Following Defendants' “Answer” (Document No. 12), Plaintiff filed a “...First Amended Complaint” (Document No. 13) on September 15, 2020. Defendants then filed a renewed Answer (Document No. 16) and Sullivan's of North Carolina, LLC filed a “Motion to Intervene” (Document No. 17).
On June 25, 2021, the Honorable Frank D. Whitney granted the “Motion to Intervene.” (Document No. 22). In doing so, Judge Whitney found that Sullivan's of North Carolina, LLC (“SNC”) was “a contracting party with Plaintiff by way of an employment arbitration agreement” and thus had “a significantly protectable interest at risk” and should be allowed to intervene to protect that interest. (Document No. 22, p. 8). After some delay, Defendants filed motions to compel arbitration and change venue, SNC filed an Answer, and the parties filed their “Certification And Report of F.R.C.P. 26(f) Conference And Proposed Discovery Plan” in September 2021. See (Document Nos. 24, 25, 27, 29, 30, and 34).
On December 14, 2021, the Court granted “Plaintiff's Unopposed Motion For Extension Of Deadline To Join Additional Parties Or To Amend Pleadings” (Document No. 47). (Document No. 48). “Plaintiff's Second Amended Complaint” (Document No. 55) was filed on January 24, 2022. The “ Second Amended Complaint” names MAC Acquisition LLC (“MAC”), Sullivan's Holding LLC d/b/a Sullivan's Steakhouse (“SH”) and Sullivan's of North Carolina, LLC (“SNC”) (all together “Defendants”), and asserts FMLA claims for interference and retaliation. (Document No. 55).
According to “Plaintiff's Second Amended Complaint” (the “Complaint”) Kristin Neeser is a resident of Raleigh, North Carolina, and worked for Defendants at their Sullivan's Steakhouse in Raleigh, from approximately May 1, 2013, until October 9, 2019. (Document No. 55, pp. 2-3). Plaintiff notes that Defendants are Delaware limited liability companies, with principal places of business in Denver, Colorado. (Document No. 55, p. 2). “Defendants own and operate thirteen ‘Sullivan's Steakhouse' restaurants, including the location Plaintiff worked in,” as well as a location in Charlotte, North Carolina. (Document No. 55, p. 3).
The crux of the Complaint is that Defendants performed renovations at their Raleigh restaurant in September 2019, that uncovered mold and made Plaintiff sick. (Document No. 55, pp. 5-6). Plaintiff states that on or about September 30, 2019, her “illness became severe, affecting her ability to work.” (Document No. 55, p. 6). Plaintiff contends that instead of informing her of her eligibility to take FMLA leave, Defendants “terminated her employment on October 9, 2019, due to her need to take time off because of her illness.” (Document No. 55, p. 7).
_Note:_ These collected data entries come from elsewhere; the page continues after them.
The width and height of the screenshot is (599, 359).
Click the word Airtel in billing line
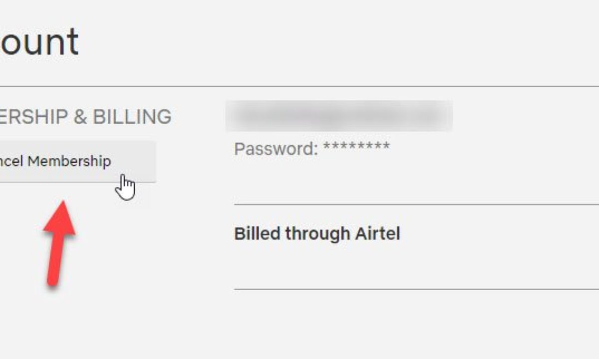pos(377,233)
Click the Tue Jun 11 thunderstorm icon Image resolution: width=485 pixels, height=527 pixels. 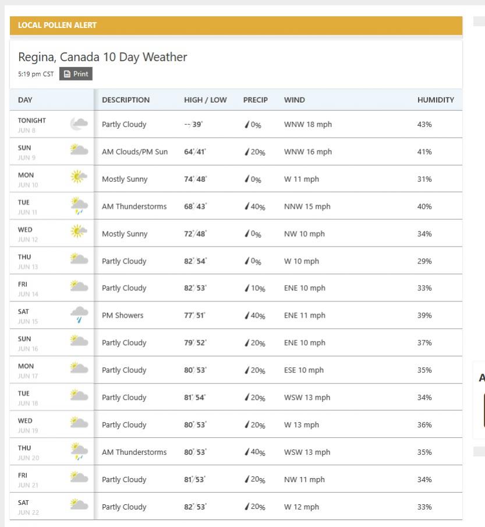click(79, 206)
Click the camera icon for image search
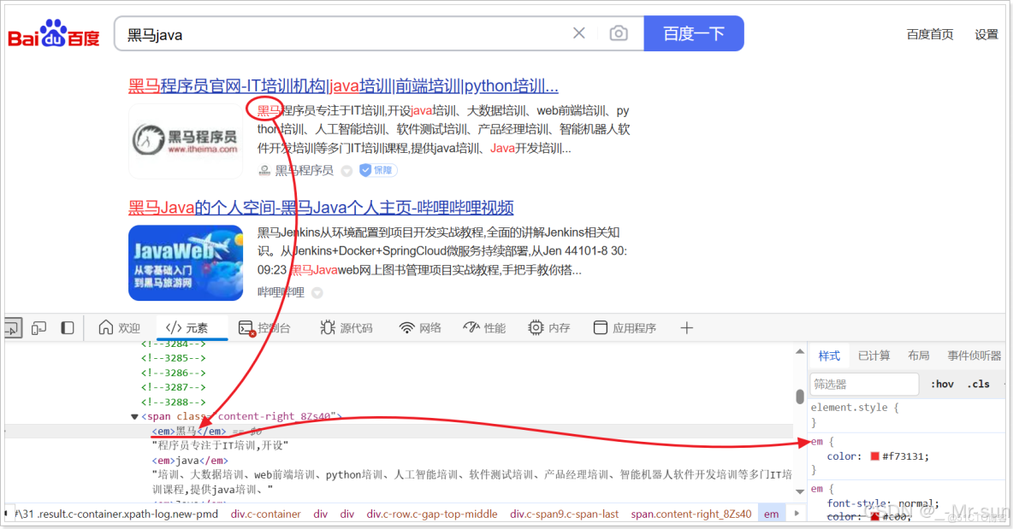The width and height of the screenshot is (1013, 529). pos(618,32)
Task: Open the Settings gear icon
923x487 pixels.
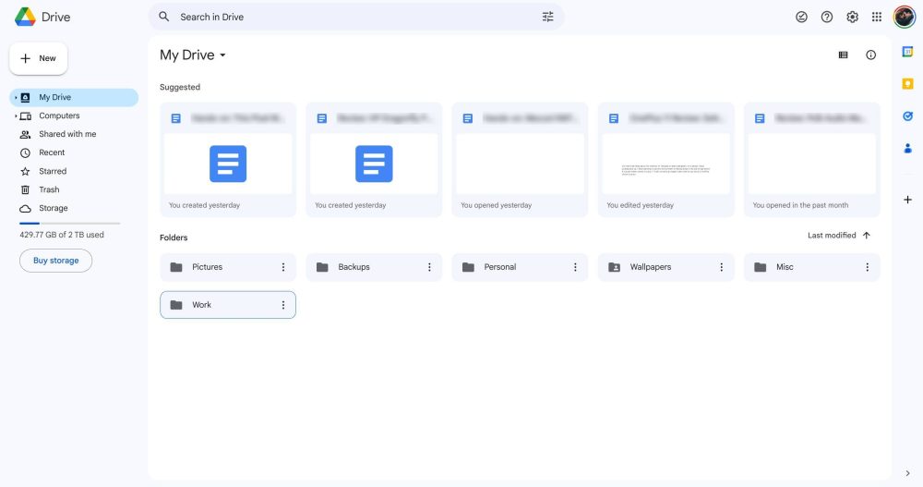Action: 852,17
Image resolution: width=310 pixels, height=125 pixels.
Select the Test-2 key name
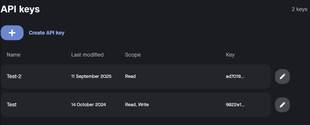pyautogui.click(x=14, y=76)
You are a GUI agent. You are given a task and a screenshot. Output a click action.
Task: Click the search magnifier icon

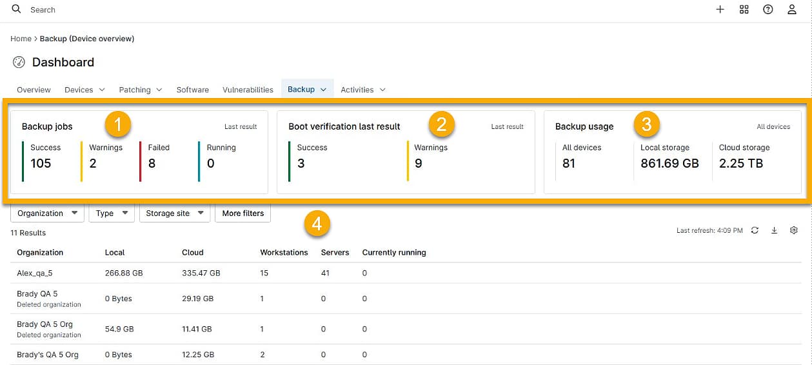[17, 10]
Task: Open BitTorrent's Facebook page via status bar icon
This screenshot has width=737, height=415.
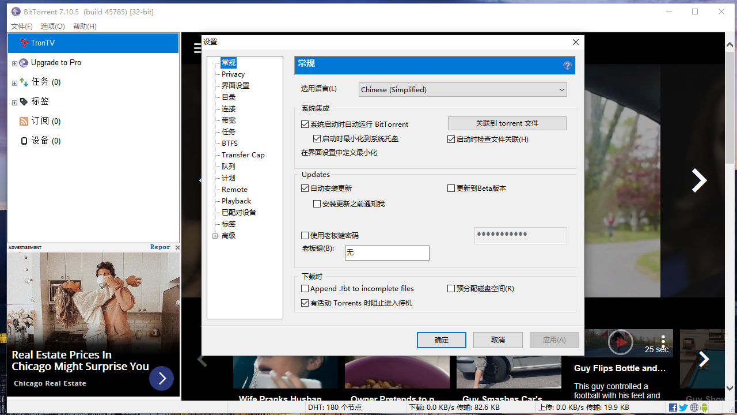Action: click(673, 408)
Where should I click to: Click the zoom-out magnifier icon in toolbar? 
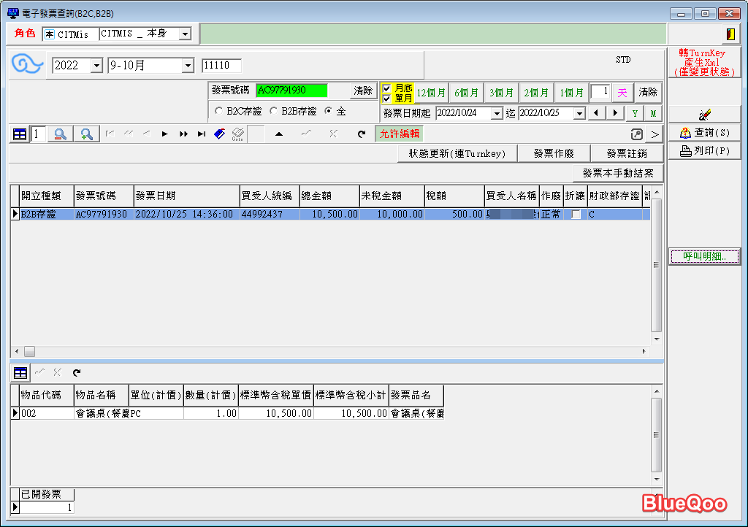coord(61,134)
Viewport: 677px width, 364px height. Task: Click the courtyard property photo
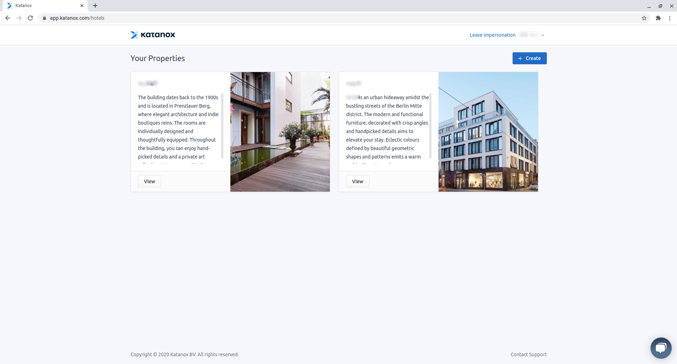coord(280,132)
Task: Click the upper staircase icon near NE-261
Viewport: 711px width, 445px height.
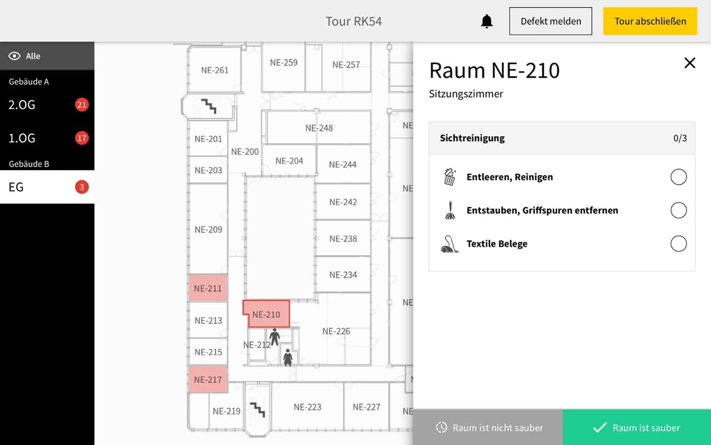Action: [x=209, y=106]
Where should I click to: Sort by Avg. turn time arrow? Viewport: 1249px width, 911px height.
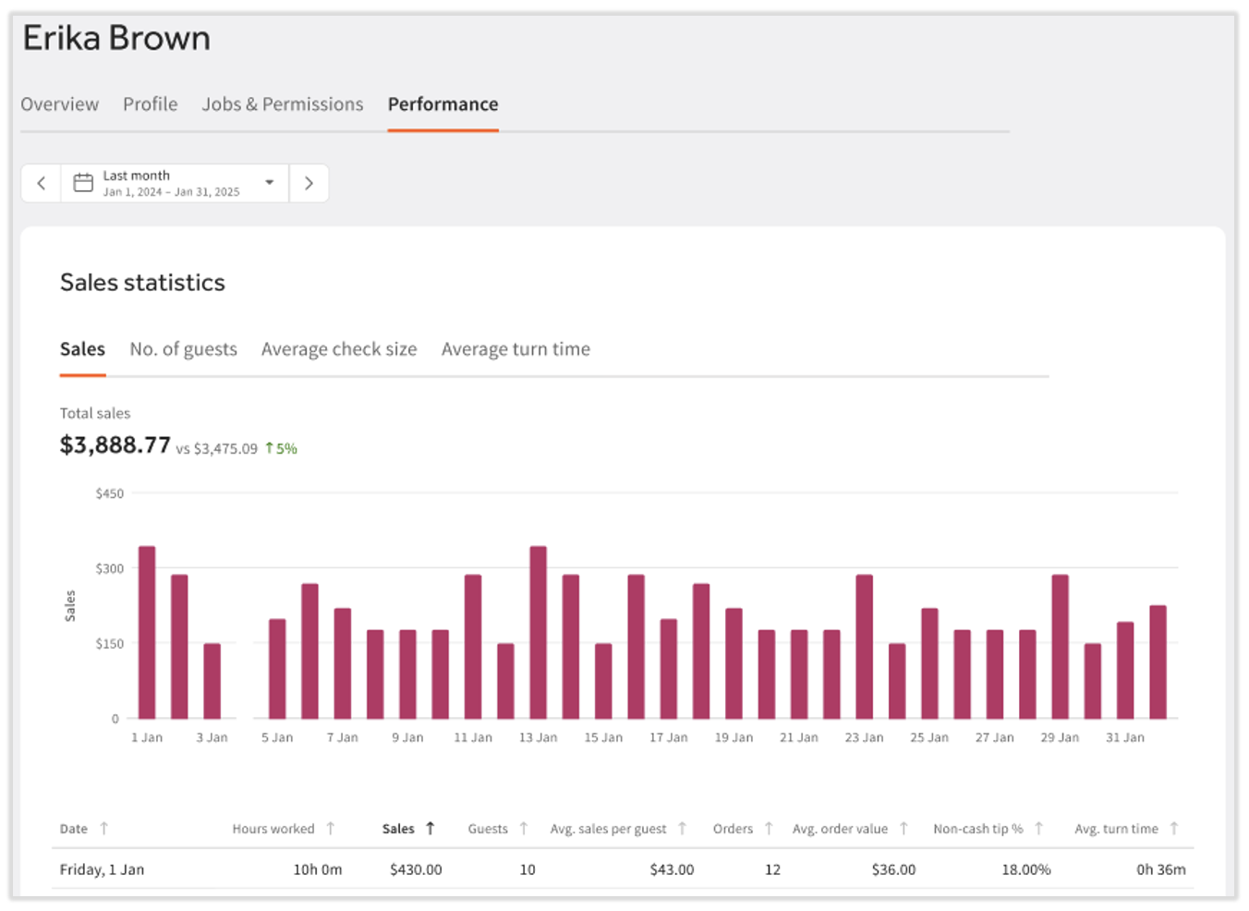coord(1174,829)
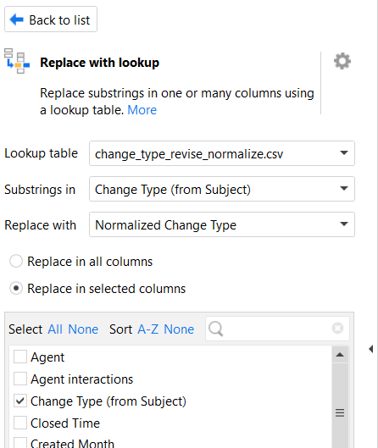Click the Back to list button
378x448 pixels.
tap(51, 19)
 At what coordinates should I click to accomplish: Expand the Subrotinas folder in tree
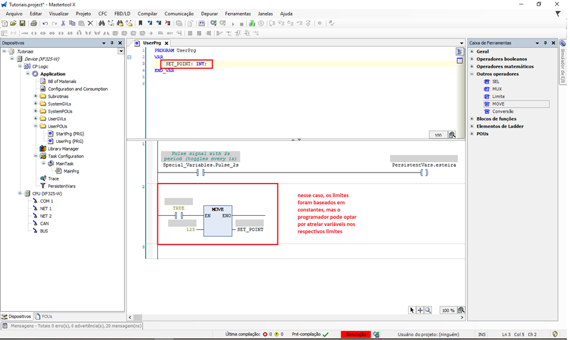[x=35, y=97]
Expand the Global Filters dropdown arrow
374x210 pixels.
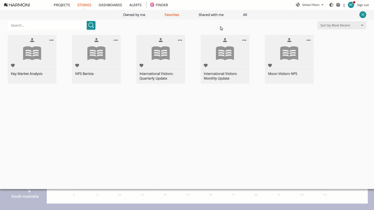(x=322, y=5)
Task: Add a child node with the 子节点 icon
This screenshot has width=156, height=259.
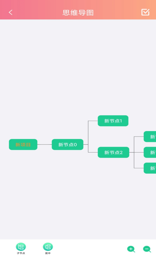Action: 21,247
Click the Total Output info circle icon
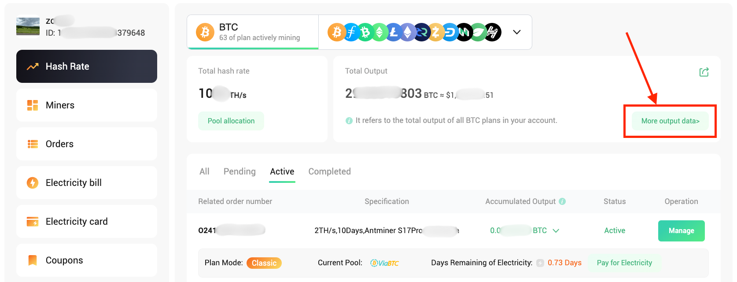 point(349,121)
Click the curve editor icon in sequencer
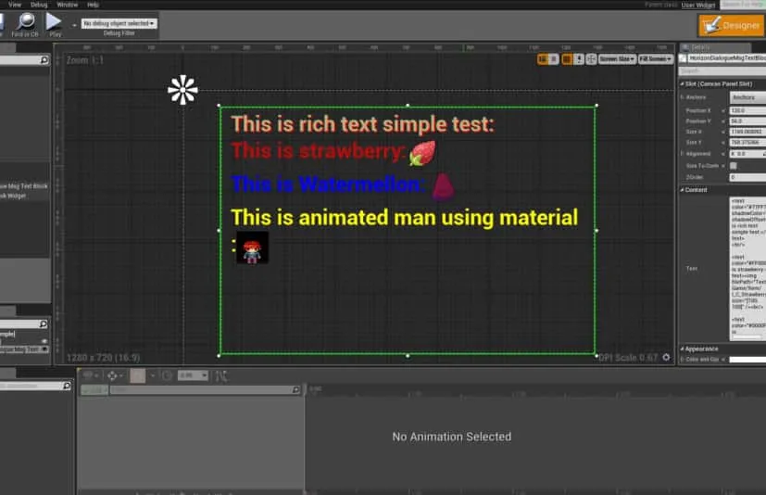Screen dimensions: 766x495 [x=220, y=375]
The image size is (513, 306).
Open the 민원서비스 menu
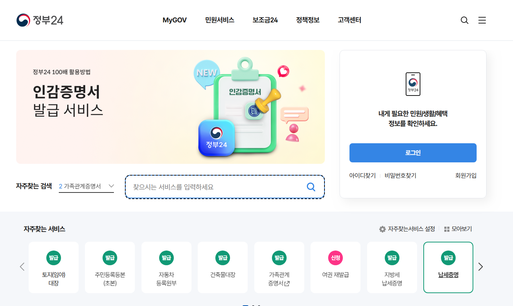point(220,20)
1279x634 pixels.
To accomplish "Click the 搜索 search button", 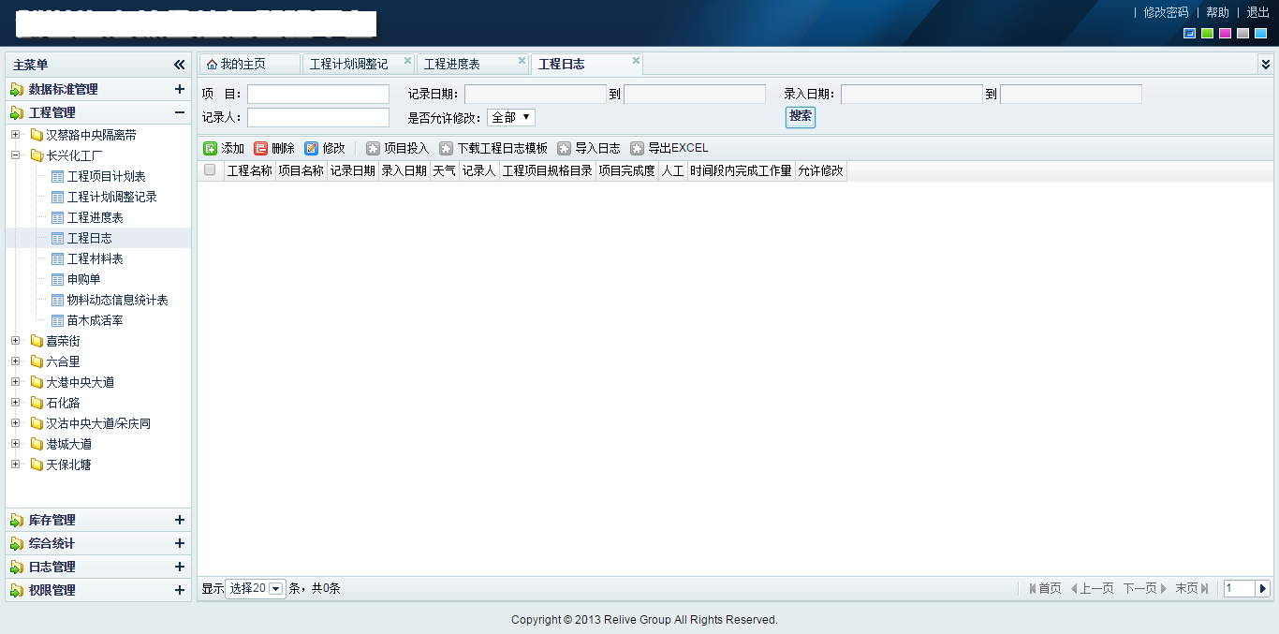I will pos(800,116).
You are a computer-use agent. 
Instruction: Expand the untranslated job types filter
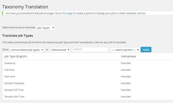27,50
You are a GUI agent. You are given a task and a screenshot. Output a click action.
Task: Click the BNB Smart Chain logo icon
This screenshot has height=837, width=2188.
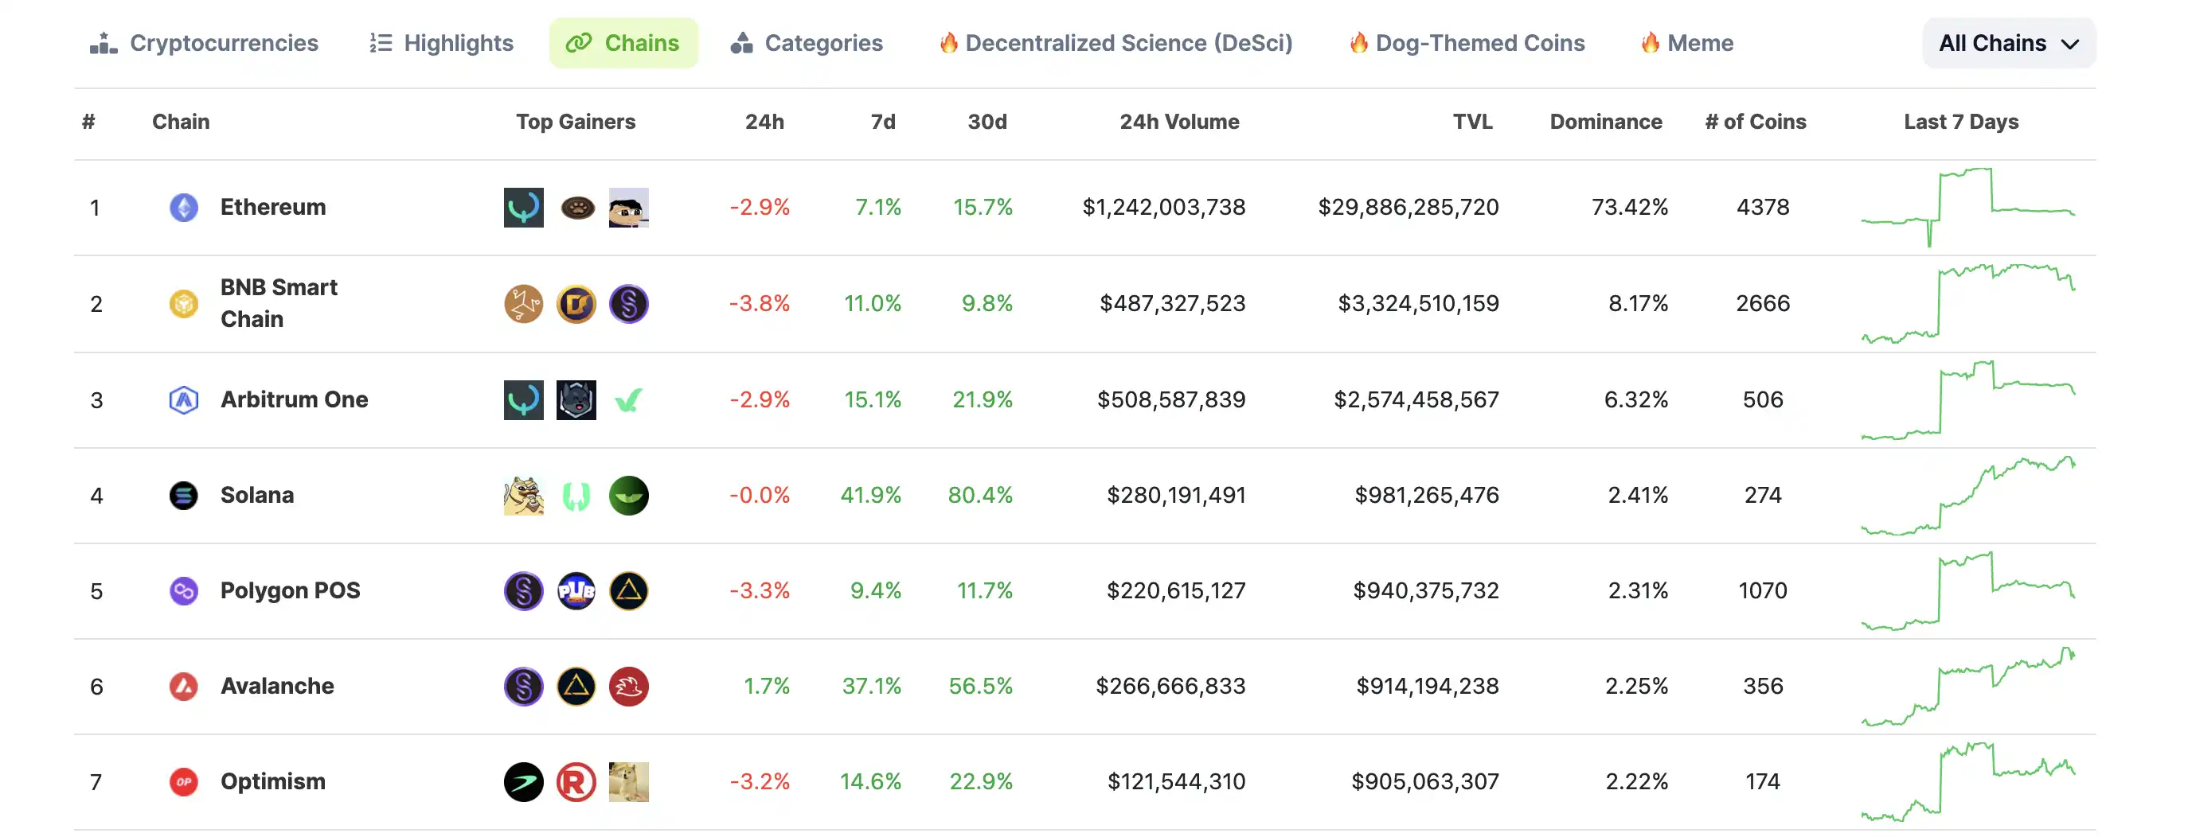[183, 303]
“Defendants' Reasserted Motion To Transfer Venue” (Document No. 59) was filed on January 28, 2022; and “Sullivan's Of North Carolina, LLC's Second Amended Motion To Compel Arbitration ...” (Document No. 63) and “Defendants MAC Acquisition LLC's And Sullivan's Holding LLC's, ... Motion To Compel Arbitration ..” (Document No. 64) were filed on February 11, 2022.
The pending motions have been fully briefed and are ripe for review and a recommended disposition to the Honorable Frank D. Whitney.
II. STANDARD OF REVIEW
Defendants move to transfer venue in this case pursuant to 28 U.S.C. § 1404(a). Regarding a change of venue, 28 U.S.C. § 1404 provides that:
For the convenience of parties and witnesses, in the interest of justice, a district court may transfer any civil action to any other district or division where it might have been brought or to any district or division to which all parties have consented.28 U.S.C. § 1404(a).
Previous decisions by this Court are also instructive here.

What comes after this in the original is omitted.